When I was in high school, my Spanish teacher required all of his students to participate in a certain number of designated, off-campus “cultural events” each semester. Unfortunately, Señor (as we called him) completely dropped the ball on scheduling these events, and by the end of the year, he had only offered a fraction of the number we were supposed to attend. Obstinately unwilling to waive the requirement and with time running out, he suggested that we have an end-of-the-year party, and if we made and brought a dish from a Spanish-speaking country, he would count that as a cultural experience. At that point in my life, I didn’t have much experience with cooking, so it was with no small amount of trepidation that I undertook the task of making enchiladas from scratch. Much to my surprise, they turned out well and my teacher and classmates devoured them! Granted, the bar wasn’t exactly set very high: one of my classmates purchased cookies from a store and then stuck them in the oven at home, hoping that slightly-burned cookies would give off the impression of being homemade. And no, there was nothing remotely Spanish/Mexican/etc. about the cookies, either. Señor no estaba contento.
Although I received full credit for my enchiladas, had I known how easy this chickpea couscous paella was, I would have opted to make paella instead. This recipe is not the most traditional—it has couscous in place of rice and I’m pretty sure chickpeas aren’t usually involved—but it comes from Bon Appétit, and that’s good enough for me! Couscous cooks much faster than rice, so once you get all vegetables chopped up and ready to go, this paella comes together in no time. Simple to make and full of rich flavor (thank goodness a little bit of saffron goes a long way, right?!), this chickpea couscous paella is just as colorful and visually stunning as its more traditional counterparts. Now that’s an A+ recipe in my book!
A few notes:
The recipe as it appears is vegan (provided that you are using vegan vegetable broth), but we often serve it with chicken sausage, giving it a jambalaya-like feel. Bon Appétit’s original version also included artichoke hearts and lemon wedges on top. I skipped the artichoke hearts because I’m not keen on them, and I used lime wedges because I forgot to buy a lemon but had an extra lime on hand. You do you, you know?
- 2 1/2 tablespoons olive oil
- 2 cups diced onion (about 1 large onion)
- 1 cup diced red bell pepper (about 1 small pepper)
- 1 cup diced green bell pepper (about 1 small pepper)

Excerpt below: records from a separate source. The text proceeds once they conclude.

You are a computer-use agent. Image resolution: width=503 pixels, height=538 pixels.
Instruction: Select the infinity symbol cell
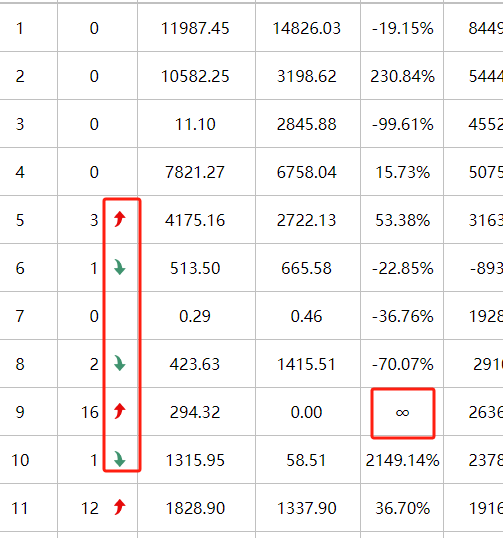[x=402, y=412]
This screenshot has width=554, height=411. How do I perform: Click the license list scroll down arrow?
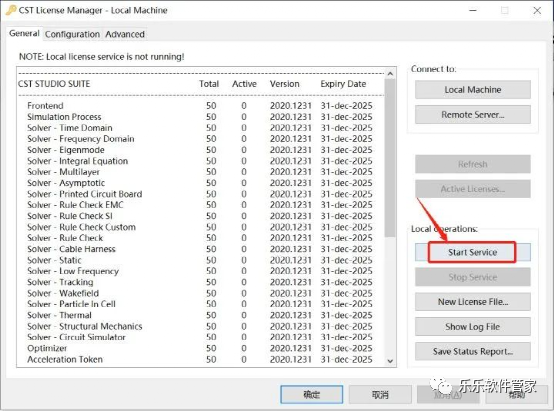[390, 361]
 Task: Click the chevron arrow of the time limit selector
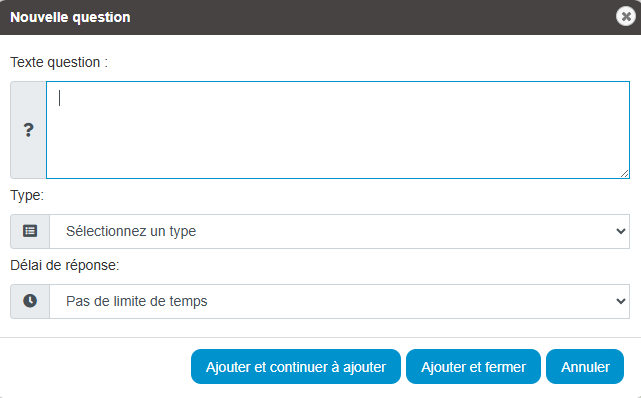coord(621,301)
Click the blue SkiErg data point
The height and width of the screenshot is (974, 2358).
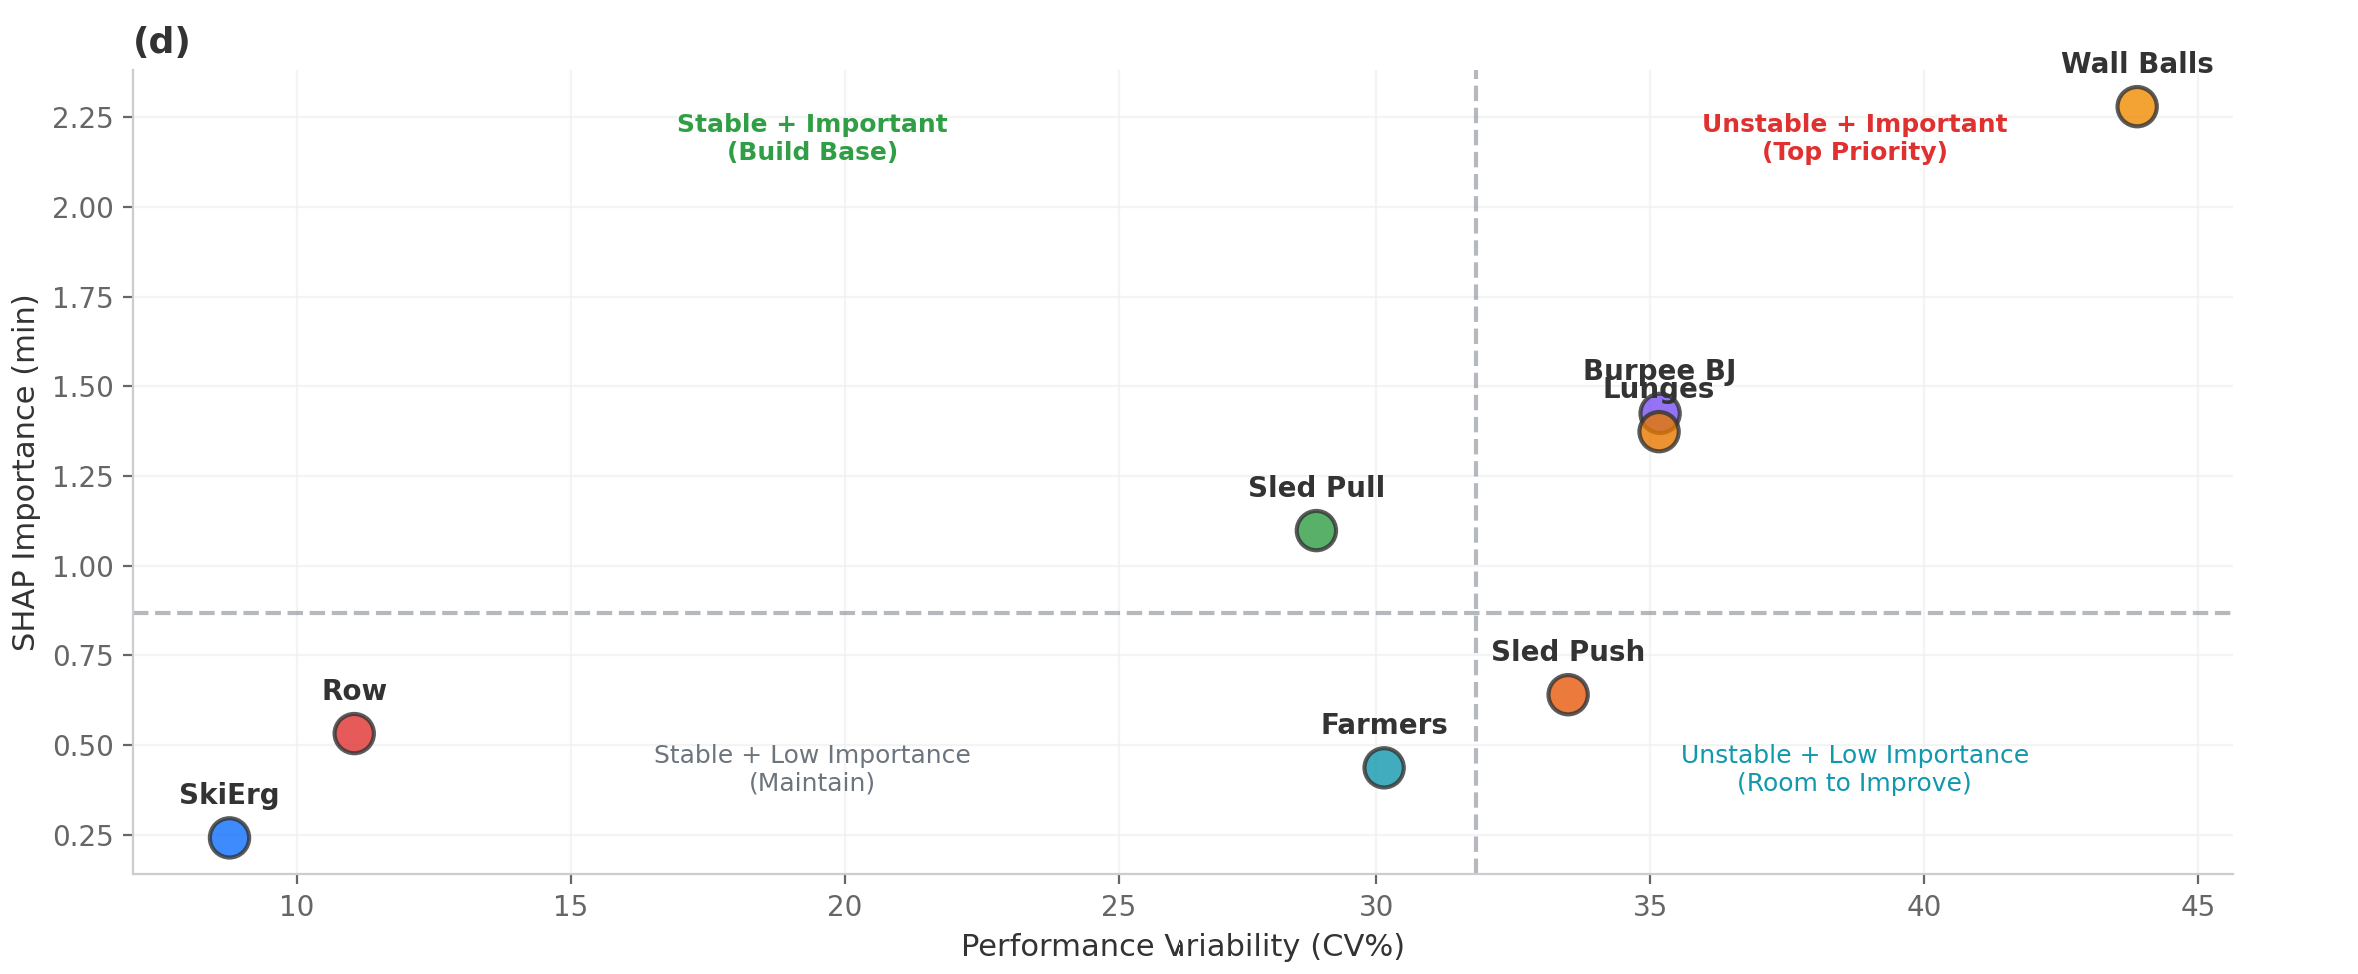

- 1 tablespoon minced garlic
- 1 1/2 teaspoons paprika
- 2 cups vegetable broth
- 3 large Roma tomatoes (about 10 ounces), diced
- 1 cup peas
- 1 can (15 ounces) chickpeas, rinsed and drained
- 1/2 cup diced carrot (about 1 large carrot)
- 1/4 teaspoon crushed saffron threads
- 1/4 teaspoon cayenne pepper
- 1 1/2 cups whole wheat couscous
- salt and pepper
- sliced baby bell peppers
- chopped parsley
- lemon or lime wedges
- In a large pot or skillet (12 inches or larger), heat the olive oil for 1-2 minutes over medium heat. Add the diced onions and bell peppers and sauté until softened, about 5 minutes. Add the minced garlic and paprika and sauté for 1 minute. Add the vegetable broth, tomatoes, peas, chickpeas, carrot, saffron, and cayenne, and bring to a simmer. Once the liquid simmers, reduce the heat to medium-low. Cover and cook for 5 minutes. Add salt and pepper to taste.
- Stir the couscous into the mixture, cover, and cook for 1 minute. Remove the pot from the heat and let it stand for 5 minutes. Fluff the couscous, cover, and let it stand for an additional 5 minutes. Transfer to a serving dish and garnish as desired with sliced baby bell peppers, chopped parsley, and lemon or lime wedges.
- Adapted ever so slightly from Bon Appétit (October 1997).